You step into a train wagon that really is an aircraft body at your local train station. Then, at the airfield, a delta wing is connected – the vehicle is transformed into an airplane and takes off. French “Link & Fly” has already attracted a lot of interest in Asia.
It sounds like something from a Marvel movie, developed by Tony Stark, a plane that lands on a runway, shrugs its wings off, turns into a train and rolls on to rails to drop you off at your local station.
The Link & Fly by Paris based Akka Technologies is a concept that aims to make air travel as easy as stepping onto the subway. The idea is that you head to your local train station when it’s time to fly to another city and a tube-shaped passenger train takes you straight to the airport. The pod then rolls onto the runway, where it is affixed to a pair of wings with a cockpit, and the craft takes off to fly to your destination. Upon landing, the train/fuselage detaches from the wings and rolls out of the airport to local train stations to drop you at a convenient location.
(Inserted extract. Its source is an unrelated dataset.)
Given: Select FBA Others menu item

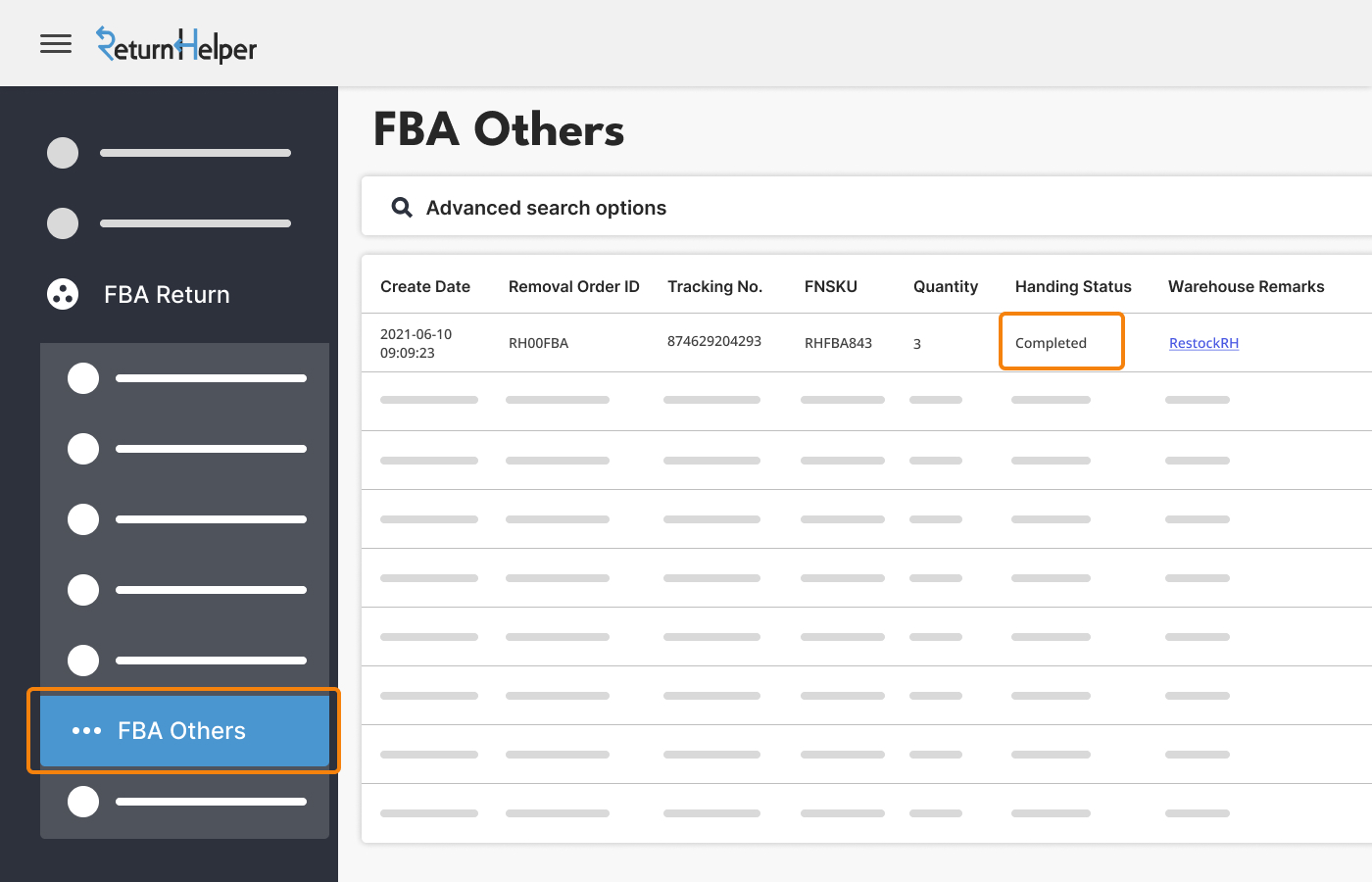Looking at the screenshot, I should (182, 731).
“After cars go electric and autonomous, the next big disruption will be in airplanes,”
– Akka CEO Maurice Ricci told Bloomberg during an interview in Paris.
Akka works with companies like Airbus, Renault, and Dassault in Europe to offer technology solutions for advanced transportation services such as autonomous cars and efficient flight. The Paris-based company recently pitched the Link & Fly concept to Boeing as it seeks to expand its customers in the United States, and Ricci also indicated that the idea has received interest from transportation companies in Asia.
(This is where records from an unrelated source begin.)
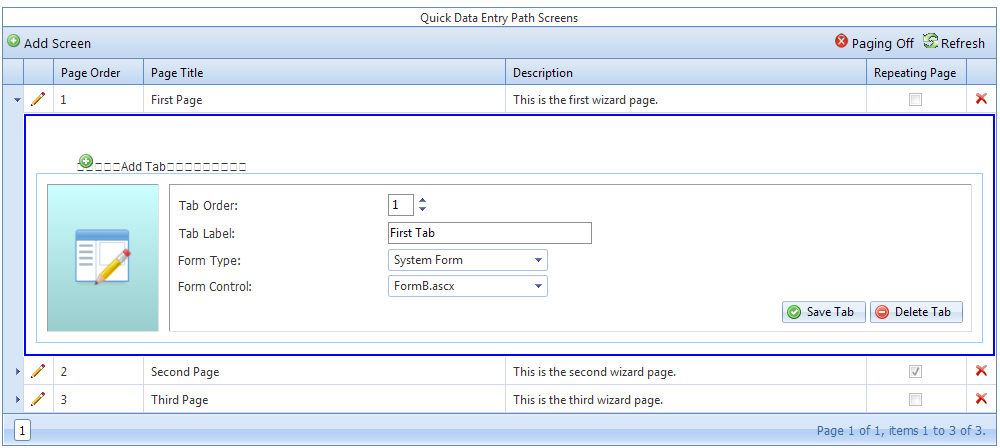The height and width of the screenshot is (448, 1000).
Task: Collapse the First Page row
Action: click(x=18, y=100)
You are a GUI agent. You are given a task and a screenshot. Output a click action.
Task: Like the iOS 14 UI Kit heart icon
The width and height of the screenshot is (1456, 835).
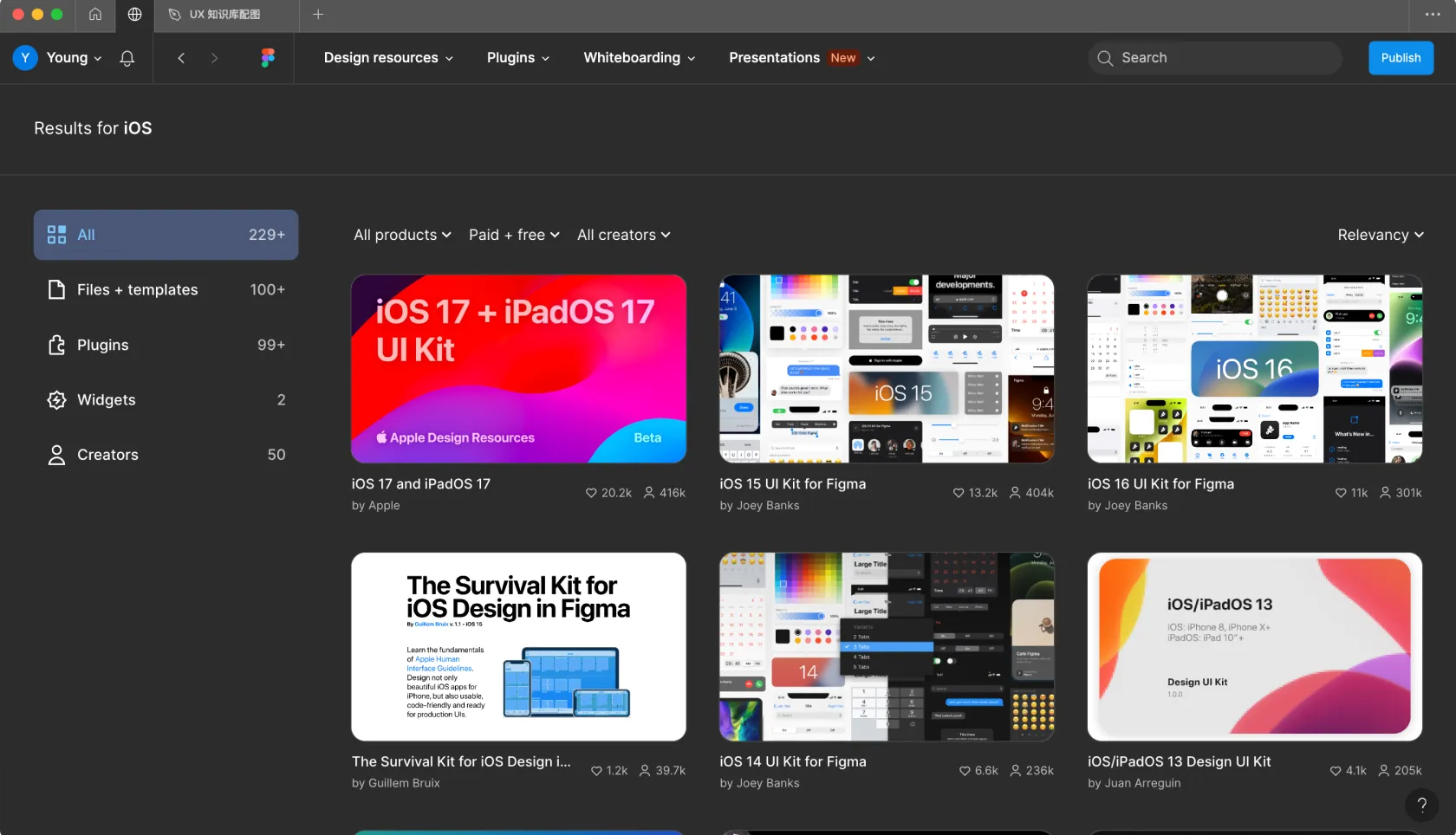click(965, 771)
Plane makers have begun to react as technology companies come up with disruptive ideas — from Uber’s investments in flying taxis to Kitty Hawk, a startup backed by Google’s co-founder Larry Page that’s creating a battery-powered single-person plane. Airbus took the offensive with a new division to oversee transport of the future, while Boeing has made a noisy foray into jetpacks.
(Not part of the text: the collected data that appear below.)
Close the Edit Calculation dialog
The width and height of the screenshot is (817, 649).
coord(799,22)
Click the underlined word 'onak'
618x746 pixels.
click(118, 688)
Akka, which has a market value of €1.1 billion ($1.7 billion) and whose biggest shareholder is Ricci, a French entrepreneur, who’s made millions by connecting engineers with industrial groups, is pitching to Boeing Co. and others.
Akka might not be a household name, but the company is growing — just this year, its stock increased by 23 percent. It’s also been dabbling in forward-thinking transportation tech for more than a decade now. It had a concept for an autonomous car back in 2008 — a time when the idea was just starting to really seem viable.
You probably won’t be able to hop aboard one of Akka’s futuristic planes any time soon, though. According to the Bloomberg piece, the company “[isn’t] banking on convincing a plane maker to necessarily build the entire ‘Link & Fly’ concept,” though Ricci does believe bits and pieces of the design might find their way into commercial aircraft in the future.